Comment by jsheard
3 months ago
That's great as long as it works, but D3DMetal is a proprietary, closed-source Apple library so you can and probably will get rug-pulled by Apple neglecting or deprecating it as their priorities change. They've only ever positioned it as an "evaluation environment" for developers to estimate how their game will run before going ahead with a native Mac port, not as something for end-users to play Windows games with, so if developers don't bite then they'll have no reason to keep working on it.
Proton is a downstream fork of Wine, and upstream Wine already directly supports playing Windows games on Mac using D3DMetal.
You don't need Proton's Wine fork when you can just use Wine.
That doesn't change the fact that D3DMetal is closed-source.

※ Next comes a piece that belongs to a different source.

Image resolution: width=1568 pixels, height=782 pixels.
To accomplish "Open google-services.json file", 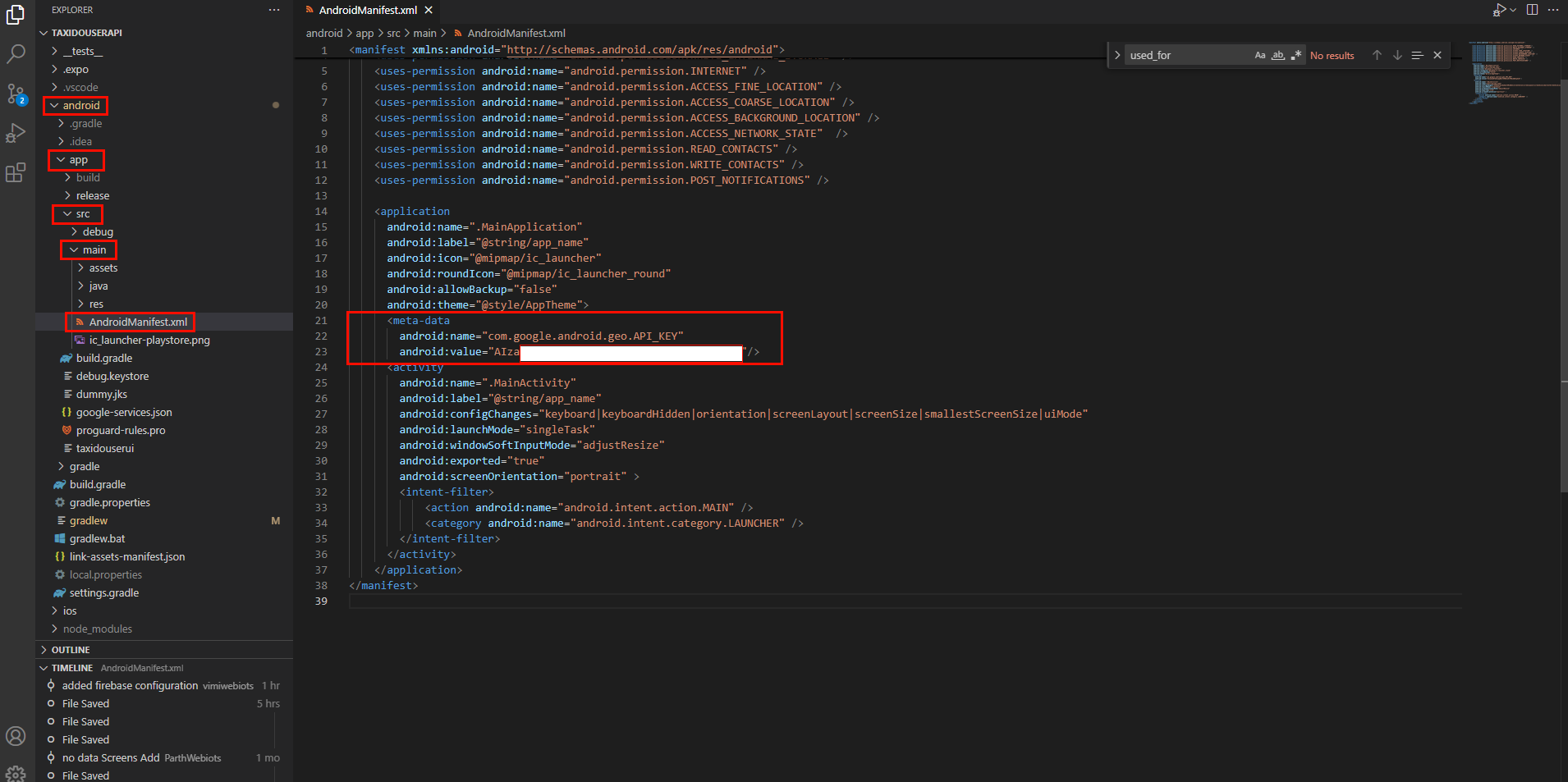I will click(123, 412).
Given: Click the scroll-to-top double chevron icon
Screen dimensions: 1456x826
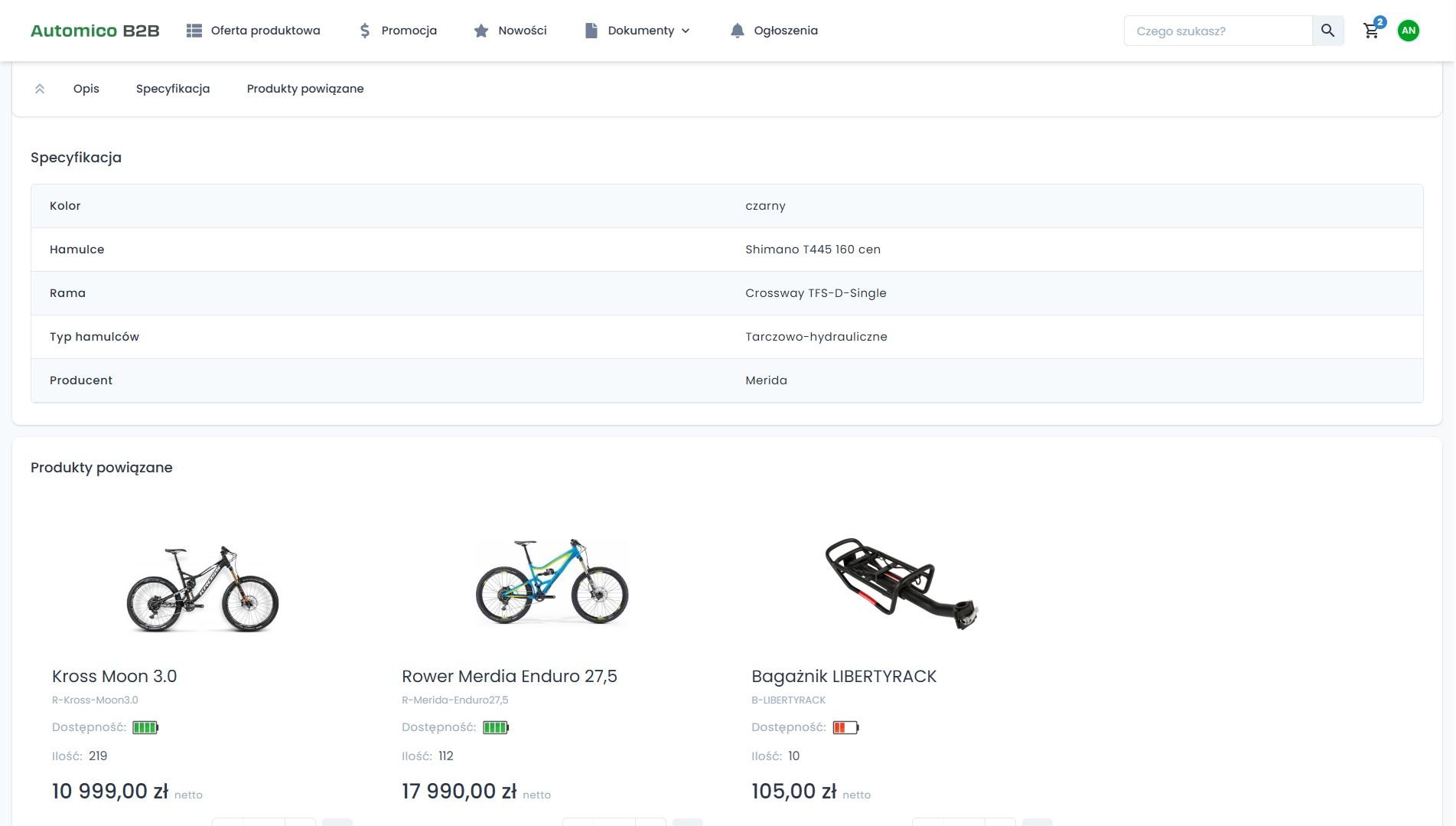Looking at the screenshot, I should [40, 89].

Wine just links to it.
There's also DXMT which is open-source, but doesn't support DX12.
Right now, the user experience with Crossover is that you have to manage the whole thing of installing Windows Steam in a Wine bottle, then installing games within that second Steam installation, then dealing with the fact that Steam doesn't seem to like having two instances running on the same computer (my native Steam loses connectivity every time I start the Crossover instance).
Wanting Proton on Mac isn't about that specific fork of Wine, it's shorthand for wanting the user experience that Valve gives you on Linux.
As a comparison, before proton, you could run steam with wine under linux. Wine directx implementation was sufficient to make a quite a few games work just fine, but the experience was atrocious. You either had to install a new instance of steam per game or install everything under one bottle which didn't work well as you had to tweak the install per grame. Personally I used it just for one or two of games that I really wanted to play and could actually run outsisde of steam after installation.
In comparison the proton experience is seamless.